Fairfield West is a suburb of Sydney, in the state of New South Wales, Australia. Fairfield West is located 27 kilometres west of the Sydney central business district in the local government area of the City of Fairfield. Fairfield West is part of the Greater Western Sydney region.

Fairfield West shares the postcode of 2165 with the separate suburbs of Fairfield, Fairfield Heights and Fairfield East.

History
When British settlers first arrived in Sydney, the area that is now known as Fairfield West was inhabited by the Cabrogal tribe. A railway station was built at neighbouring Fairfield in 1856 leading to substantial population growth around the station which eventually to Fairfield West being subdivided in the 1870s. At the time it was mostly small farms but a Progress Association was established leading to a post office, school and a sportsground being built in the community. Timber cutting became a significant local industry and the sawmills brought other businesses into the new town, which was well established by the end of the 1800s. Fairfield West Public School was built there in 1925.

Education 
Fairvale High School (abbreviated as FVHS) is a government-funded co-educational comprehensive secondary day school, located in Fairfield West.

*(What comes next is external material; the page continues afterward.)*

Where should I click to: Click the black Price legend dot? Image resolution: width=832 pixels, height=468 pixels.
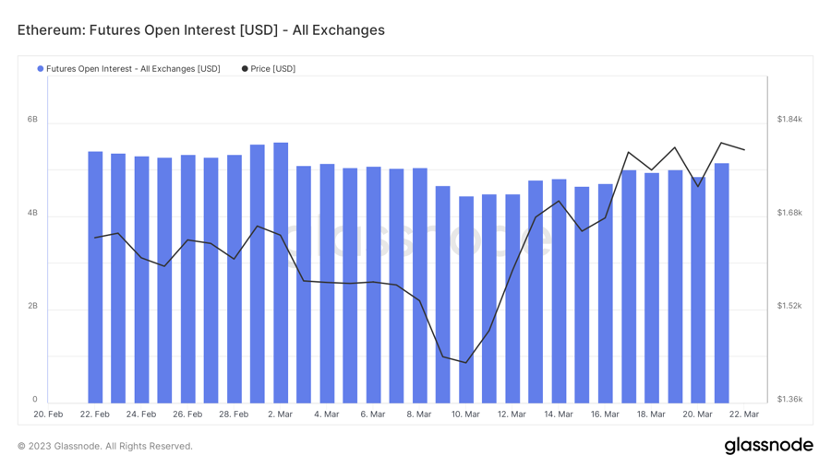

Established in 1969, the school caters for approximately 1,500 students from Year 7 to Year 12. The school is operated by the New South Wales Department of Education within the part of the Fairfield school education area, in the Regional South district. Fairvale High School located in Fairfield West has an enrolment of 1500 students (co-educational and comprehensive), including 92% students from a Language Background other than English. The school has nine Special Education classes consisting of one Autism, three Mild Intellectual Disabilities, one Moderate Intellectual disability, two Behaviour disorder, one Emotional disturbance, and one Multi-Categorial class. The BD, ED and MC classes are situated off site at Canley Vale Tutorial Centre. There are 120 teachers, 30 administrative staff and three Deputy Principals.

Westfields Sports High School (abbreviated as WSHS) is a government-funded co-educational comprehensive and specialist secondary day school, with speciality in sports, located in Fairfield West, a western suburb of Sydney, New South Wales, Australia.

Established in 1963, the school caters for approximately 1,660 students in 2018, from Year 7 to Year 12, of whom three percent identified as Indigenous Australians and 66 percent were from a language background other than English.

Westfields Sports High School is a member of the NSW Sports High Schools Association. The school sits on a total area of approximately seven hectares (seventeen acres).

Recreational areas
The Endeavour Sports Reserve, located near Orphan School Creek, is a large floodlit urban park and a sports ground that features shared soccer, cricket, league and hockey fields, and four tennis courts. The vegetation along the creek side has been identified by the NSW National Parks and Wildlife Service as a Cumberland Plain Endangered Ecological Community. The narrow woodland strip, which border the creek, feature a walking/cycling path, and are dominated by Eucalyptus moluccana and Eucalyptus tereticornis trees. Although not in the suburb, Brenan Park is adjacent to the northeastern vicinity of Fairfield West.

Population
At the 2021 census, there were 12,981 residents in Fairfield West.

The most common ancestries were Vietnamese (17.7%), Assyrian (11.9%), Chinese (8.8%), Australian (8.4%) and English (8.4%).

38.1% of people were born in Australia. The next most common countries of birth were Iraq (18.0	%), Vietnam (12.7%),Syria (4.7%), Cambodia (2.9%) and Lebanon (1.3%).

In Fairfield West 23.0% of people spoke only English at home. Other languages spoken at home included Vietnamese (18.9%), Assyrian Neo-Aramaic (11.4%), Arabic (11.2%), Chaldean Neo-Aramaic (6.3%) and Spanish (3.0%). If the Assyrian and Chaldean varieties were combined, then Neo-Aramaic will be the second most common spoken language at 17.7%.

The top responses for religious affiliation were Catholic (35.1%), Buddhism (14.5%), No Religion (12.8%), Unstated (7.1%) and Assyrian Church of the East (6.0%). The majority of dwellings (88.3%) were separate houses, with the remainder of dwellings being semi-detached or townhouses.

Notable residents
 Vic Hey (1912-1995), member of the Australian Rugby League Hall of Fame.
 Maria Tran, actress and filmmaker who grew up as a resident and went to Fairfield West Public School from year 4–6.